Zestaw zadań
A. Oceń, czy poniższe stwierdzenia zgadzają się z recenzją Far Cry 6: (i) akcja gry toczy się na prawdziwej wyspie na Karaibach; (ii) gracz jako Dani Rojas dołącza do frakcji Libertad; (iii) dyktatorem rządzącym wyspą jest Anton Castillo. Przy każdym odpowiedz „tak” lub „nie” i przytocz rozstrzygające słowa recenzji.
B. Kontynuuj recenzję Far Cry 6, zaczynając po jej ostatnim zdaniu.

Tekst
┌──

Skip to main content
Jeśli klikniesz link i dokonasz zakupu, możemy otrzymać małą prowizję. Zobacz politykę redakcyjną.

Far Cry 6 - Recenzja: najlepszy Far Cry w historii?

Zaskakująco udana odsłona serii.

Eurogamer.pl - Rekomendacja odznaka
Romantyczna wizja obalania dyktatury pełna eksplozji i fantazyjnego arsenału - recenzja Far Cry 6.

Ubisoft udowadnia, że temat rewolucji i sensacyjna, pełna akcji otoczka to mocne połączenie, oferujące ciekawe wrażenia. Far Cry 6 broni się jako ciekawy, a co najważniejsze - świeży i oryginalny tytuł.

Akcja toczy się na fikcyjnej, karaibskiej wyspie Yara, nad którą władzę sprawuje okrutny dyktator Anton Castillo - bezwzględny tyran, eliminujący jakikolwiek przejaw obywatelskiej opozycji. Jako Dani Rojas dołączamy do ruchu oporu w postaci frakcji Libertad. Stopniowo przejmujemy kraj i próbujemy obalić rządzącego faszystę.

└──

Zebrane dane:
┌──

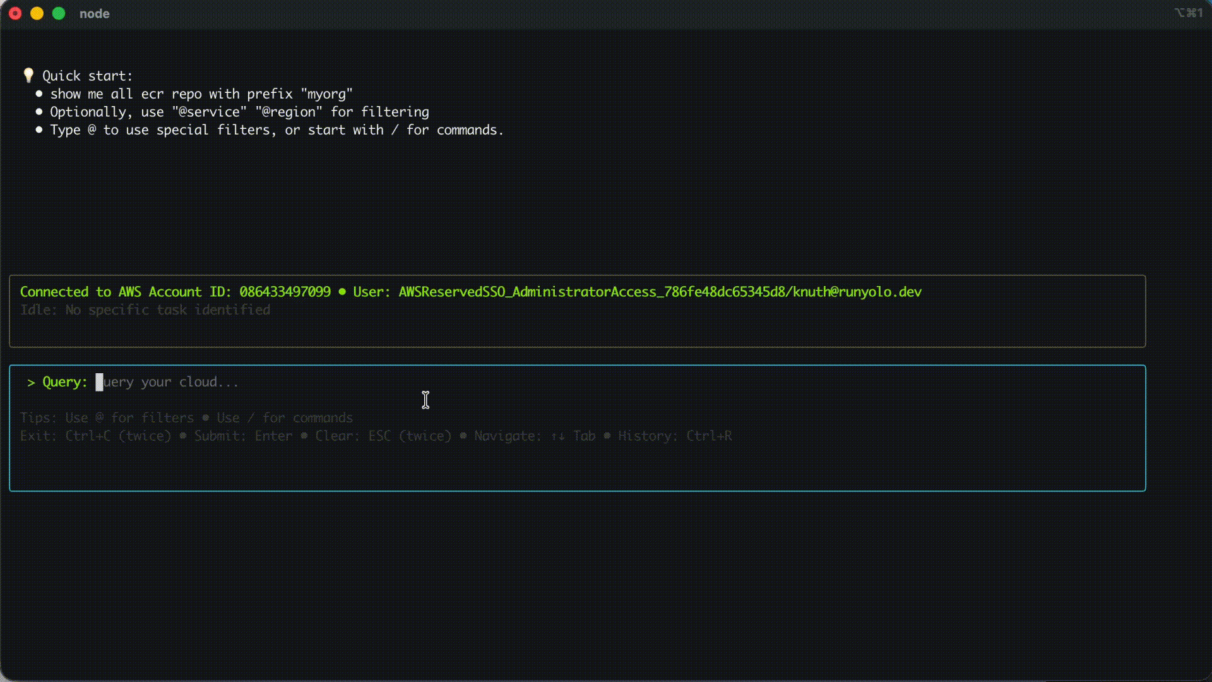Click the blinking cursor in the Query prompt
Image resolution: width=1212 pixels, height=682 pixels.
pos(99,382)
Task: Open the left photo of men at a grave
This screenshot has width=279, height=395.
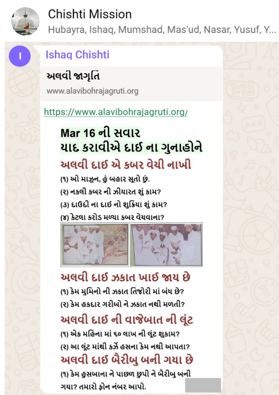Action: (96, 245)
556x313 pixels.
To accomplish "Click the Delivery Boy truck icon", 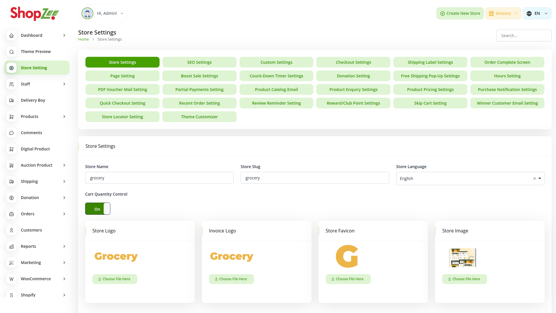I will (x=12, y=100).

└──

Odpowiedzi końcowe
A.
(i) Nie: „na fikcyjnej, karaibskiej wyspie Yara”.
(ii) Tak: „Jako Dani Rojas dołączamy do ruchu oporu w postaci frakcji Libertad”.
(iii) Tak: „nad którą władzę sprawuje okrutny dyktator Anton Castillo”.

B.
Historia nie wydaje się wyjątkowo oryginalna, ale sporo zyskuje dzięki nowej formie narracji. Far Cry 6 jest znacznie bardziej filmowy niż poprzednie części. Regularnie, po misjach, oglądamy przerywniki filmowe, poznajemy nie tylko otoczenie głównego bohatera i jego kompanów, ale też historię z perspektywy Antona Castillo, który w trakcie gry szkoli swojego syna Diego z zasad bycia „godnym przywódcą narodu”.

Zobacz na YouTube

Teraz główny bohater - lub bohaterka, jeśli ją wybierzemy - posiada własny głos i również występuje w przerywnikach filmowych. To nowość w sposobie prowadzenia narracji w tej serii i działa zdecydowanie na plus. Milczący bohaterowie zawsze słabo kontrastowali z charyzmatycznymi antagonistami. Całość podkreśla natomiast zmiana kamery w obozach rebelianckich, kiedy to oglądamy Daniego zza pleców.

Far Cry 6 to nie jest gra, która rozkochuje w sobie od pierwszych minut. Cały prolog, rozgrywający się na mniejszej wysepce, pełniącej rolę wprowadzenia w mechaniki gry, wydaje się absurdalny, niepoważny i naiwnie głupi. Już w drugiej misji dołącza do nas tresowany aligator, a kilka chwil później szalony rebeliant przedstawia nam Supremo, czyli specjalne partyzanckie bronie jak: mortarowy plecak albo miotacz harpunów. Szybko dzieje się za dużo, przez co uznajemy, że tak będzie wyglądała cała gra. Nie jest tak do końca.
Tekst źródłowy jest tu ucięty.